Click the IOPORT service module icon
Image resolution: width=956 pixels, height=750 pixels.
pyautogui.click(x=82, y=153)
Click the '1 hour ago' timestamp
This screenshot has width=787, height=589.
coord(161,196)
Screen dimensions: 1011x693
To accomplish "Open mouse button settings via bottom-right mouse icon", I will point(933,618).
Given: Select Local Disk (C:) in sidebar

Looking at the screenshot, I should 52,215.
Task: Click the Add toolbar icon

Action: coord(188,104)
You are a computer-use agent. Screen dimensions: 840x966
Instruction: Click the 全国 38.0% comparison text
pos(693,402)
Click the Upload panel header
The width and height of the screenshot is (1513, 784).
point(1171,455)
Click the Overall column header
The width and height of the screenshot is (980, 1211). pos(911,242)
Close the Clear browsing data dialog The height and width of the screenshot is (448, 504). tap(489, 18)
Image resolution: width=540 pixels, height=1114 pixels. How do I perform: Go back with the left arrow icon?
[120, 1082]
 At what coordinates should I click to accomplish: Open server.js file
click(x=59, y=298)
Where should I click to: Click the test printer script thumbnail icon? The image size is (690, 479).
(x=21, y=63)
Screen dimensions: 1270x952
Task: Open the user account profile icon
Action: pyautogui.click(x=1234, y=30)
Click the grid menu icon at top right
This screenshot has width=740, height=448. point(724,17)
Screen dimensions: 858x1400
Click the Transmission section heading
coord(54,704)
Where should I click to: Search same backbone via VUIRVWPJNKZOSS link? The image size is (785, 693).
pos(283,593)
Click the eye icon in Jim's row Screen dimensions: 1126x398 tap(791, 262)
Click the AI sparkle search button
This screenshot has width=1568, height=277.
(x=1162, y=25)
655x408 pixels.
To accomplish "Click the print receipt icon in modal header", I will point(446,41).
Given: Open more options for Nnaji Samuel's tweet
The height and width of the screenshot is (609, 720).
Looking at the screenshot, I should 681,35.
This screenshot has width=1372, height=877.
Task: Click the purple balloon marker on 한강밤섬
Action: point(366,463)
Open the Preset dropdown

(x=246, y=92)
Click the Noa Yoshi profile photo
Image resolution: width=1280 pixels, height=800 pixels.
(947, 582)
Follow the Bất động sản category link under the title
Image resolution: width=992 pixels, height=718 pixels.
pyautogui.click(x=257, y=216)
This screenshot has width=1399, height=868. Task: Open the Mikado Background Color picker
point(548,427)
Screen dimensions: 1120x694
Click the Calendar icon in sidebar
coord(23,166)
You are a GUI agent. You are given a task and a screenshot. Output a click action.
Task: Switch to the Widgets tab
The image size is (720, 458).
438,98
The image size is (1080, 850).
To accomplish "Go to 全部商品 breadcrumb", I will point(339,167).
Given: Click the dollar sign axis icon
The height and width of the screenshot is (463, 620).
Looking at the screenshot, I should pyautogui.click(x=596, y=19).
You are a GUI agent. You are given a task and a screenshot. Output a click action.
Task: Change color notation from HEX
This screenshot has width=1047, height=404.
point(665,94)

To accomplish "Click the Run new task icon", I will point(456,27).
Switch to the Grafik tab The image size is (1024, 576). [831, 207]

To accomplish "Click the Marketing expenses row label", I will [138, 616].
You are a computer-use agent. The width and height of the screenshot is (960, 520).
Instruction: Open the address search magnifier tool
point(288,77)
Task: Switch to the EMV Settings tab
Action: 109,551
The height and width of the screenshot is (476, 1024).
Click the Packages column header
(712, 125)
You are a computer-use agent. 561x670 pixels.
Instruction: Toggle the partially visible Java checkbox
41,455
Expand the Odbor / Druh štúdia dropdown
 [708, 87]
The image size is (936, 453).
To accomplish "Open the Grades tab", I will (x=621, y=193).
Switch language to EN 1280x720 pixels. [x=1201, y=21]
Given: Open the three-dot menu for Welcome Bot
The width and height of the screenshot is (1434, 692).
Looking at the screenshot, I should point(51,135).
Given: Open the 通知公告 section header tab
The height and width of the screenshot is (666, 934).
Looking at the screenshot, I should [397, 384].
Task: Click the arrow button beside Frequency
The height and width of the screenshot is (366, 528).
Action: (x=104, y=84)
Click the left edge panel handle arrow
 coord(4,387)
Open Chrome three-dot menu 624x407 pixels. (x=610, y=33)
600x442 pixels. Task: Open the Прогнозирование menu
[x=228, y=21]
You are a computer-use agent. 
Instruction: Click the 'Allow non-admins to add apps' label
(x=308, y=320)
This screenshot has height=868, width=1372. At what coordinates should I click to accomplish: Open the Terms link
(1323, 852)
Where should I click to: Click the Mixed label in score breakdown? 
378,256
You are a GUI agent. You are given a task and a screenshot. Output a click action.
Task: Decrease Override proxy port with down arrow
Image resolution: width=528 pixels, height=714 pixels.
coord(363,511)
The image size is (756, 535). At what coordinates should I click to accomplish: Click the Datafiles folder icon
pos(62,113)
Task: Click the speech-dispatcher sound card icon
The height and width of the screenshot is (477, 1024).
◇ ◇ ◇ ◇
§ What you have to do: Repeat every line of the listing without a single difference.

§ Exercise output:
Click the IOPORT service module icon
Image resolution: width=956 pixels, height=750 pixels.
pyautogui.click(x=82, y=153)
Click the '1 hour ago' timestamp
This screenshot has width=787, height=589.
coord(161,196)
Screen dimensions: 1011x693
To accomplish "Open mouse button settings via bottom-right mouse icon", I will point(933,618).
Given: Select Local Disk (C:) in sidebar

Looking at the screenshot, I should 52,215.
Task: Click the Add toolbar icon

Action: coord(188,104)
You are a computer-use agent. Screen dimensions: 840x966
Instruction: Click the 全国 38.0% comparison text
pos(693,402)
Click the Upload panel header
The width and height of the screenshot is (1513, 784).
point(1171,455)
Click the Overall column header
The width and height of the screenshot is (980, 1211). pos(911,242)
Close the Clear browsing data dialog The height and width of the screenshot is (448, 504). tap(489, 18)
Image resolution: width=540 pixels, height=1114 pixels. How do I perform: Go back with the left arrow icon?
[120, 1082]
 At what coordinates should I click to accomplish: Open server.js file
click(x=59, y=298)
Where should I click to: Click the test printer script thumbnail icon? The image size is (690, 479).
(x=21, y=63)
Screen dimensions: 1270x952
Task: Open the user account profile icon
Action: pyautogui.click(x=1234, y=30)
Click the grid menu icon at top right
This screenshot has width=740, height=448. point(724,17)
Screen dimensions: 858x1400
Click the Transmission section heading
coord(54,704)
Where should I click to: Search same backbone via VUIRVWPJNKZOSS link? The image size is (785, 693).
pos(283,593)
Click the eye icon in Jim's row Screen dimensions: 1126x398 tap(791, 262)
Click the AI sparkle search button
This screenshot has width=1568, height=277.
(x=1162, y=25)
655x408 pixels.
To accomplish "Click the print receipt icon in modal header", I will point(446,41).
Given: Open more options for Nnaji Samuel's tweet
The height and width of the screenshot is (609, 720).
Looking at the screenshot, I should 681,35.
This screenshot has width=1372, height=877.
Task: Click the purple balloon marker on 한강밤섬
Action: point(366,463)
Open the Preset dropdown

(x=246, y=92)
Click the Noa Yoshi profile photo
Image resolution: width=1280 pixels, height=800 pixels.
(947, 582)
Follow the Bất động sản category link under the title
Image resolution: width=992 pixels, height=718 pixels.
pyautogui.click(x=257, y=216)
This screenshot has width=1399, height=868. Task: Open the Mikado Background Color picker
point(548,427)
Screen dimensions: 1120x694
Click the Calendar icon in sidebar
coord(23,166)
You are a GUI agent. You are given a task and a screenshot. Output a click action.
Task: Switch to the Widgets tab
The image size is (720, 458).
438,98
The image size is (1080, 850).
To accomplish "Go to 全部商品 breadcrumb", I will point(339,167).
Given: Click the dollar sign axis icon
The height and width of the screenshot is (463, 620).
Looking at the screenshot, I should pyautogui.click(x=596, y=19).
You are a GUI agent. You are given a task and a screenshot. Output a click action.
Task: Change color notation from HEX
This screenshot has width=1047, height=404.
point(665,94)

To accomplish "Click the Run new task icon", I will point(456,27).
Switch to the Grafik tab The image size is (1024, 576). [831, 207]

To accomplish "Click the Marketing expenses row label", I will [138, 616].
You are a computer-use agent. The width and height of the screenshot is (960, 520).
Instruction: Open the address search magnifier tool
point(288,77)
Task: Switch to the EMV Settings tab
Action: 109,551
The height and width of the screenshot is (476, 1024).
Click the Packages column header
(712, 125)
You are a computer-use agent. 561x670 pixels.
Instruction: Toggle the partially visible Java checkbox
41,455
Expand the Odbor / Druh štúdia dropdown
 [708, 87]
The image size is (936, 453).
To accomplish "Open the Grades tab", I will (x=621, y=193).
Switch language to EN 1280x720 pixels. [x=1201, y=21]
Given: Open the three-dot menu for Welcome Bot
The width and height of the screenshot is (1434, 692).
Looking at the screenshot, I should point(51,135).
Given: Open the 通知公告 section header tab
The height and width of the screenshot is (666, 934).
Looking at the screenshot, I should [397, 384].
Task: Click the arrow button beside Frequency
The height and width of the screenshot is (366, 528).
Action: (x=104, y=84)
Click the left edge panel handle arrow
 coord(4,387)
Open Chrome three-dot menu 624x407 pixels. (x=610, y=33)
600x442 pixels. Task: Open the Прогнозирование menu
[x=228, y=21]
You are a computer-use agent. 
Instruction: Click the 'Allow non-admins to add apps' label
(x=308, y=320)
This screenshot has height=868, width=1372. At what coordinates should I click to accomplish: Open the Terms link
(1323, 852)
Where should I click to: Click the Mixed label in score breakdown? 
378,256
You are a GUI agent. You are given a task and a screenshot. Output a click action.
Task: Decrease Override proxy port with down arrow
Image resolution: width=528 pixels, height=714 pixels.
coord(363,511)
The image size is (756, 535). At what coordinates should I click to accomplish: Click the Datafiles folder icon
pos(62,113)
Task: Click the speech-dispatcher sound card icon
The height and width of the screenshot is (477, 1024).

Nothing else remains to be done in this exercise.